Since that time, some advocates have taken the dissent as a sign that the time is now to get a case before the justices that would allow them to take such a step. Others, most recently the Brennan Center's Andrew Cohen, call a belief that the death penalty could be nearing its end "implausible."

Breyer had not written further about his call in any of the death penalty cases the court has had before it since then — even in cases where his call was specifically referenced. Thirteen executions had been carried out between the court's opinion in Glossip and Thursday morning.

Breyer chose Brooks's case — in which Sotomayor and Ginsburg noted that, despite questions about Alabama's death sentencing scheme, "procedural obstacles" ultimately would have kept the court from overturning his death sentence — as the moment to raise the issue again.
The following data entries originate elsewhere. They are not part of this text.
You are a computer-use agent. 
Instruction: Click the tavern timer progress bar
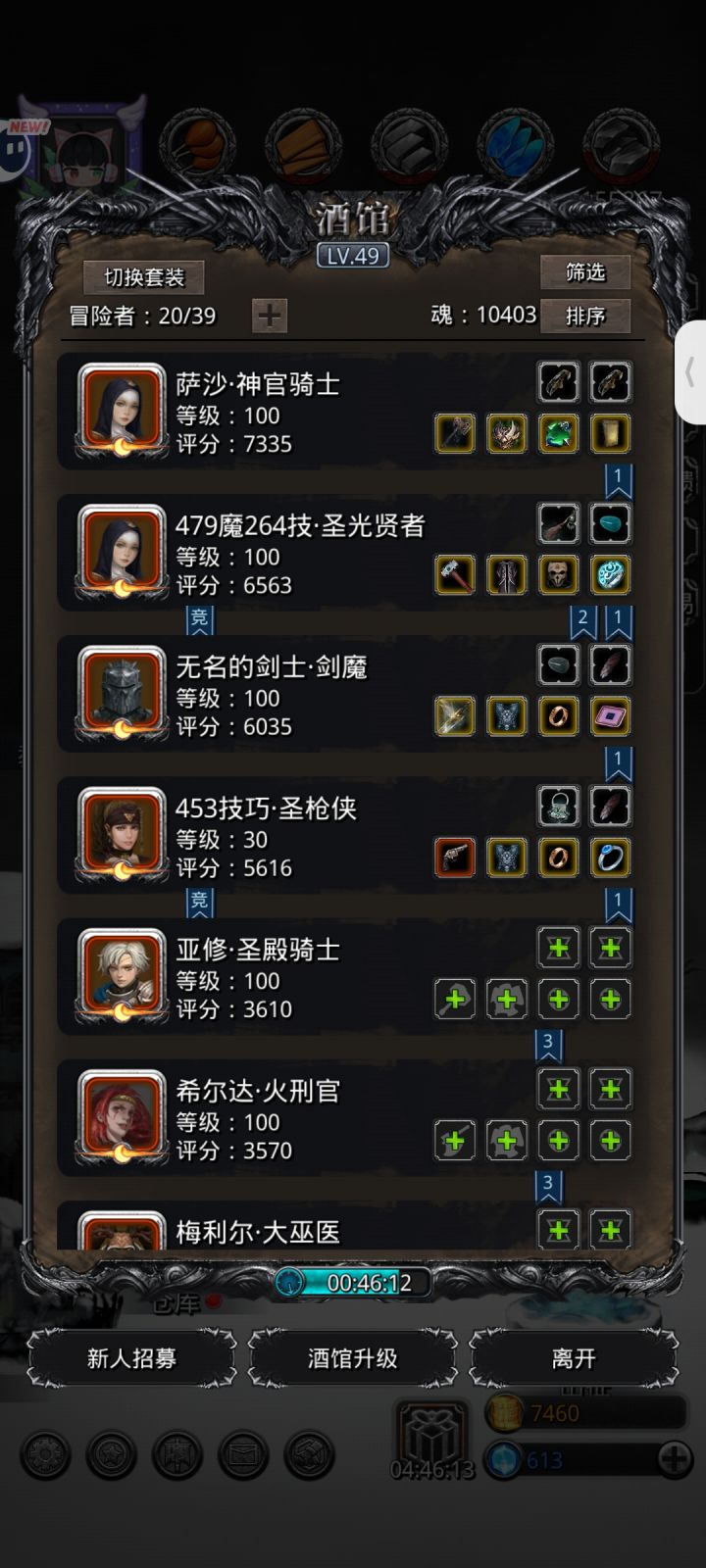353,1282
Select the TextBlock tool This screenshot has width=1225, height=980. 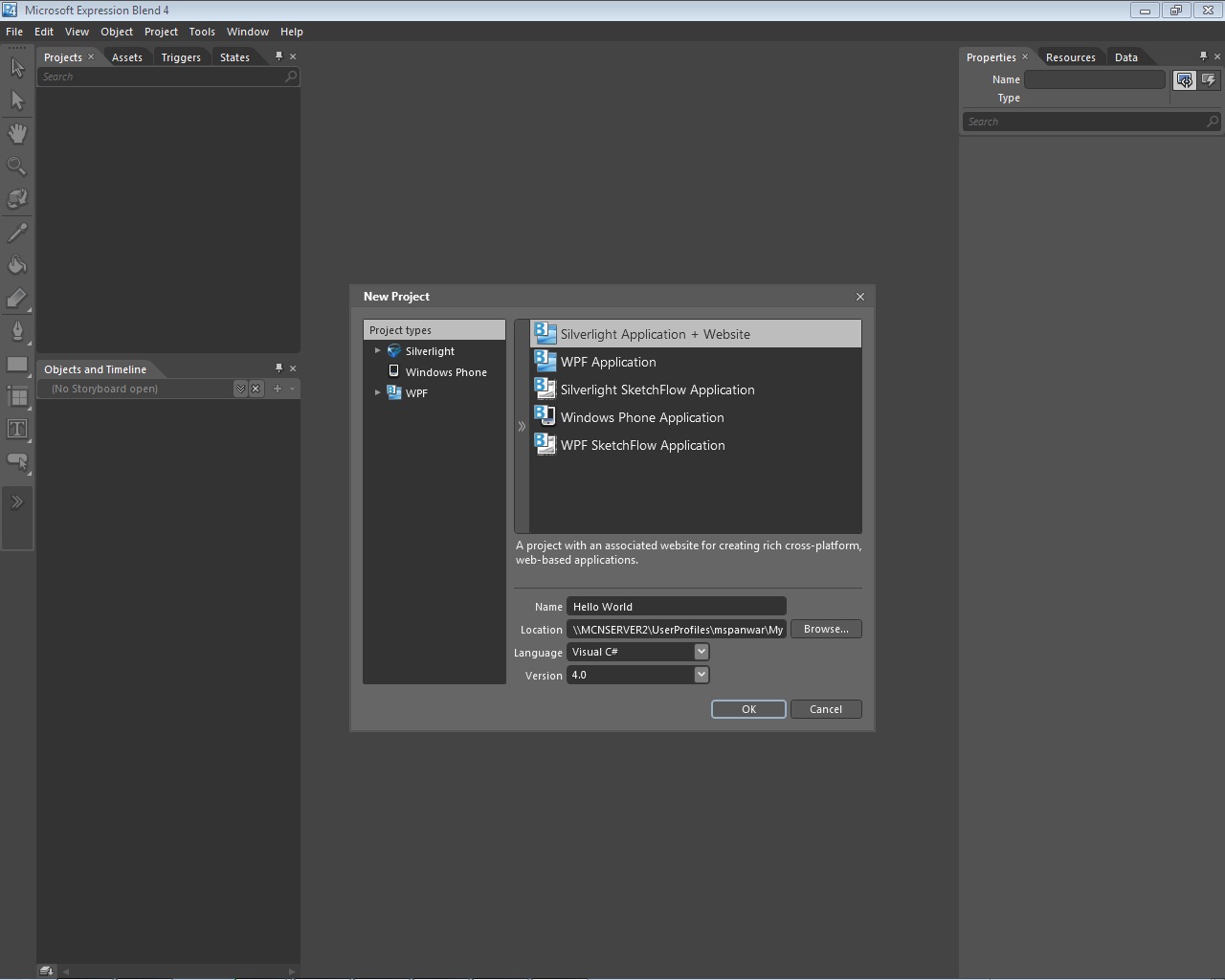(x=17, y=431)
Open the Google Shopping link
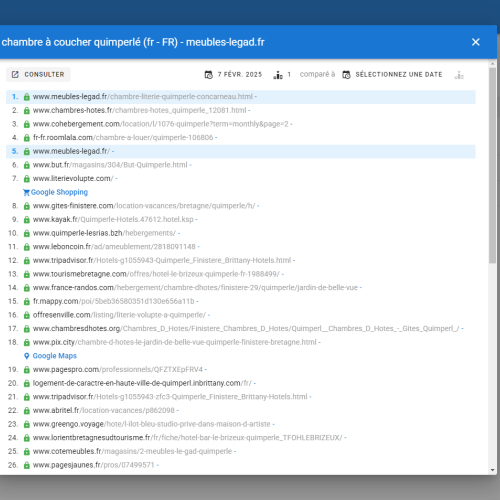This screenshot has width=500, height=500. tap(59, 192)
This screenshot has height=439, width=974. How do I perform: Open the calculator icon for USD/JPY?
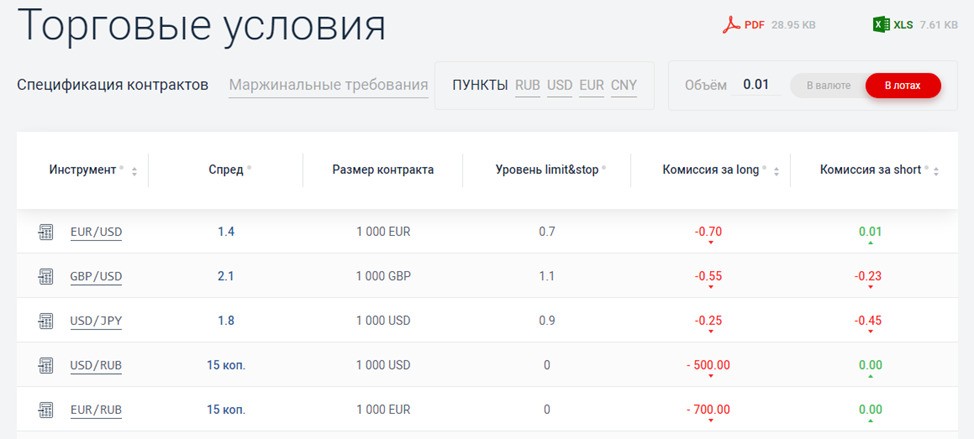point(45,321)
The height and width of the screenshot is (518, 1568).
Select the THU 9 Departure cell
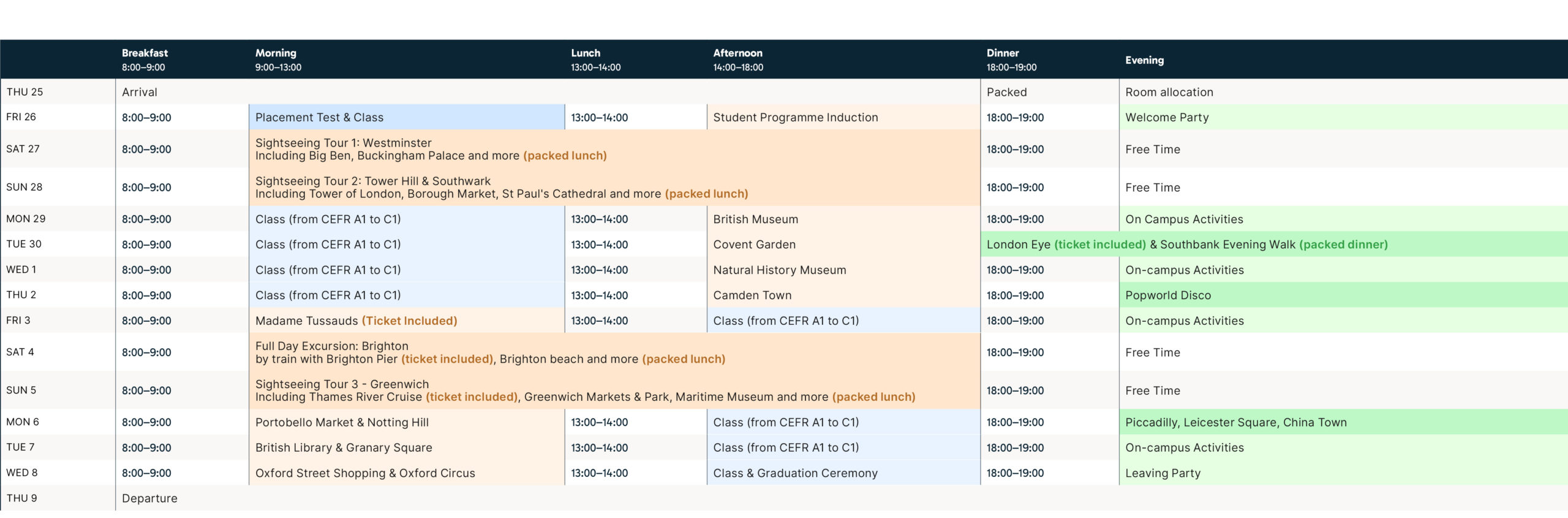point(149,498)
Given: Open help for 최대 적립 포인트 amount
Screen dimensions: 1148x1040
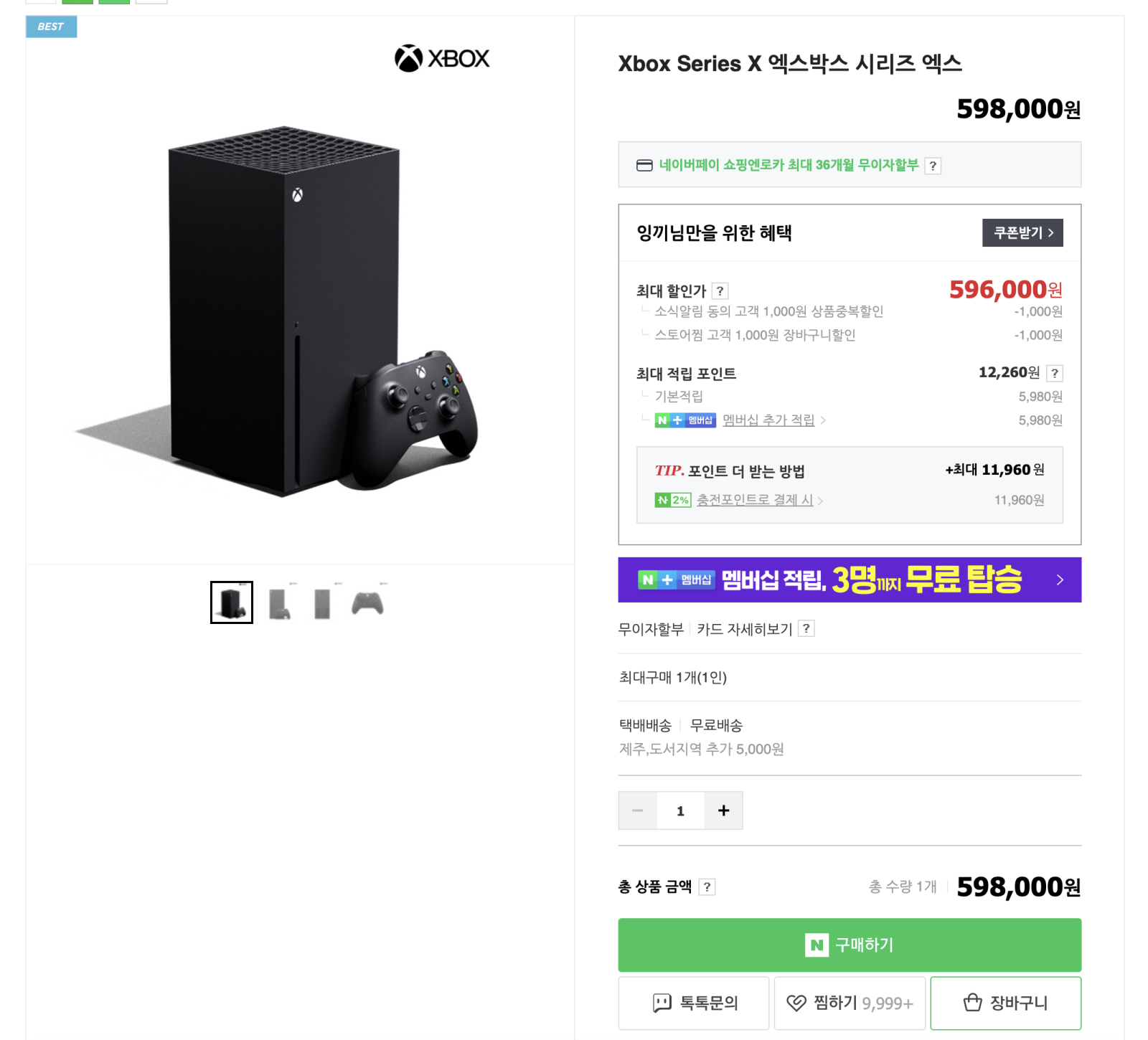Looking at the screenshot, I should (x=1054, y=373).
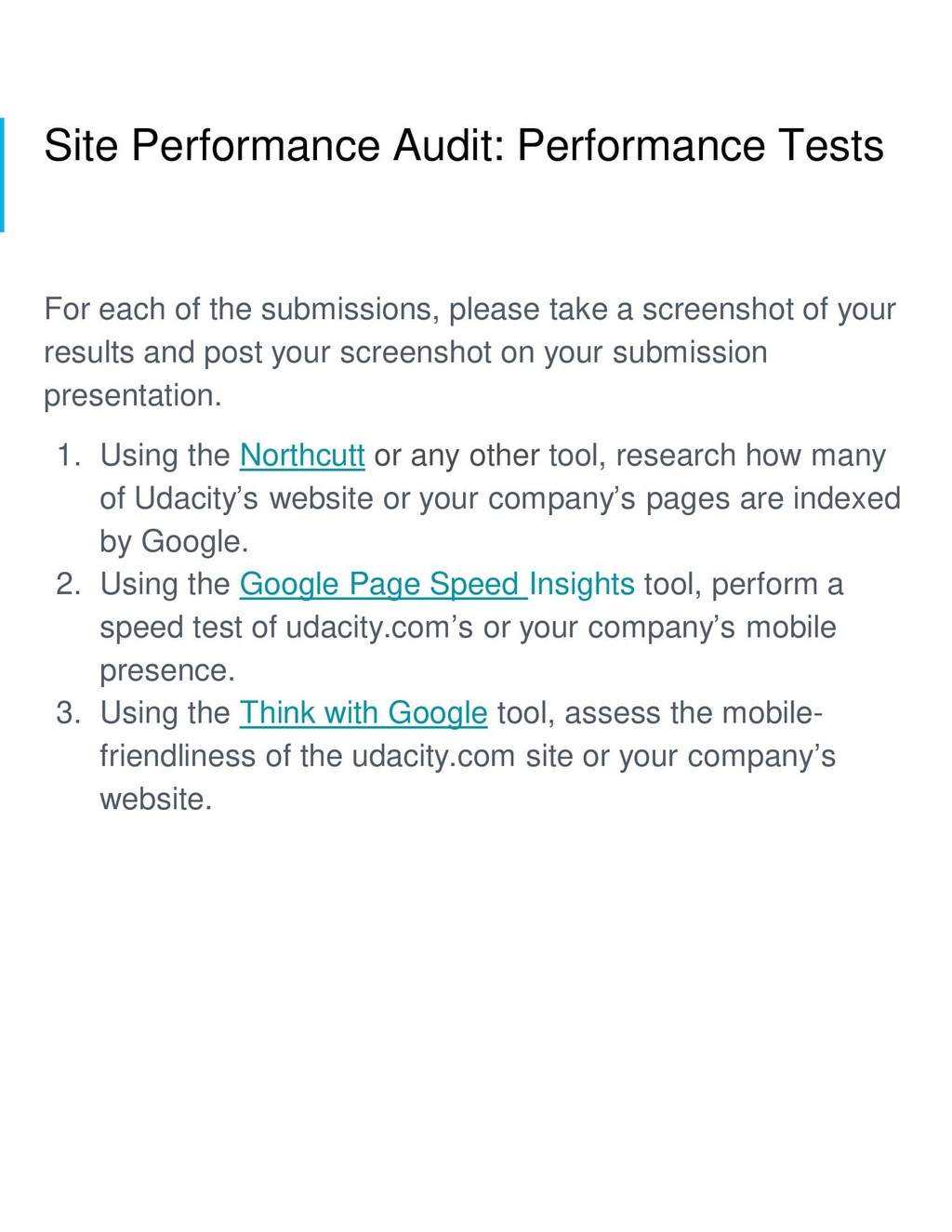Click the Site Performance Audit title
Viewport: 952px width, 1232px height.
point(463,146)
He referenced those procedurals obstacles — noting that he had opposed the court's decision putting those obstacles in place in the first place — but then returned to his Glossip dissent.

Although he did not explain why he chose now, and not any of the prior 13 executions, to raise the issue, Thursday's statement came as the justices are due to consider Shonda Walter's request out of Pennsylvania that the court reconsider the validity of capital punishment under the Eighth Amendment.

The justices initially were scheduled to consider Walter's petition on Jan. 15 at their private conference, but, with no explanation given, the case was rescheduled to be considered at another time. On Tuesday, it was set to be considered at Friday's conference.

Walter's case comes to the court on direct appeal after the Pennsylvania Supreme Court upheld her conviction — a distinction from the other, last-minute requests that have raised the question since Breyer's dissent this past June. In presenting Walter's case, her lawyer told the justices: "Shonda Walter is an African American female, and the last woman on Pennsylvania’s death row. Her case exemplifies what is wrong with the death penalty."

The petition goes on to detail issues raised in her case, from the legal counsel she had at trial to her treatment in prison to the progress of her appeals to claims of arbitrariness and racial discrimination throughout the process.

"The death penalty has outlived any conceivable use," Walter's lawyer, Daniel Silverman, writes in the petition. "It is imperfect in application, haphazard in result, and of negligible utility."

Although it is possible that word of the outcome of the justices' consideration of Walter's petition could come on Friday, that is unlikely — unless there is a concerted effort to expand the court's calendar in order to hear the case this term.

More likely, the soonest the outcome of the consideration will be known would be if the justices decline to take up Walter's case. In that situation, the denial of certiorari would be noted in the orders scheduled to be released on Monday, Jan. 25.

If, however, the justices are considering taking Walter's case, they are likely — in accordance with the court's usual, though not exclusive, practice over the past few terms — to re-list the case for their next conference before granting certiorari.

That itself adds another question to the mix. The justices' next conference is not until Feb. 19 — by which time at least one more petition seeking a full reconsideration of the constitutionality of the death penalty, in a case out of Louisiana, is expected to be before the justices.